After an uneventful residents-only opening day of deer season on Oct. 29, I was among those who smiled when I woke up on Monday morning and the grass on my Bangor lawn was still coated with a blanket of wet snow. We haven’t had many snowy hunting days in these parts over the past several years, and looked forward to taking advantage of some real tracking conditions that afternoon.
What a difference 18 miles can make, though.
What had been two inches of snow on my front lawn appeared to be far more when I reached Holden and Dedham. Beyond that, the snow became much more patchy, and by the time I arrived at my favorite stand of woods down in Otis, I learned that our weekend storm had been as finicky and unpredictable as reported: The gravel road was completely clear and in the course of walking 100 yards I was apt to find 75 yards of bare ground and 25 where a thin layer of snow had piled up a bit.
Walking slowly down a skidder path, however, I saw something that made me pull up short and pay closer attention. On the right side of the trail, the bare, soft soil looked like it had been churned up a bit. And 10 feet off to the left, I saw what looked like a big, round track in the snow.
Deer? Moose? Not quite.
Just forward of the round track was another that was better defined, and easily recognizable: It was the track left by the front paw of a black bear. Not what I was looking for, but pretty cool, nonetheless.
I’ve taken to carrying a small camera with me on my trips afield, and snapped a quick shot. In order to provide a frame of reference, I included my boot in the photo. Unfortunately, I realized afterward, the fact that I’ve got very small feet might lead some to think the bear in question is a real bruiser. In the interest of full disclosure, I’ll admit this: The bear could have fit into my size 8 1/2 boots with room to spare.
Ah, well. Not a deer. But after doing nothing but watch bluejays and red squirrels on opening day, any sign of activity from a larger critter was welcome.
Unfortunately (as you might assume) I saw neither hide nor hair of the bear (or any deer) on that trip into the woods.
But I’ve gone back. More on that later.

> [GIVEN DATA]
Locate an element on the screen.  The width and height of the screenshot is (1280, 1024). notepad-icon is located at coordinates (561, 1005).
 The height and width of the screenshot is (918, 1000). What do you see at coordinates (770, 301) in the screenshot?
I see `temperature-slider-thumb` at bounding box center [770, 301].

> [WHAT THE EXERCISE ASKS] Reproduce everything in the deer-season account from "What a difference" down to "piled up a bit.". Work from the text alone.

> [SOLVED PROBLEM]
What a difference 18 miles can make, though.
What had been two inches of snow on my front lawn appeared to be far more when I reached Holden and Dedham. Beyond that, the snow became much more patchy, and by the time I arrived at my favorite stand of woods down in Otis, I learned that our weekend storm had been as finicky and unpredictable as reported: The gravel road was completely clear and in the course of walking 100 yards I was apt to find 75 yards of bare ground and 25 where a thin layer of snow had piled up a bit.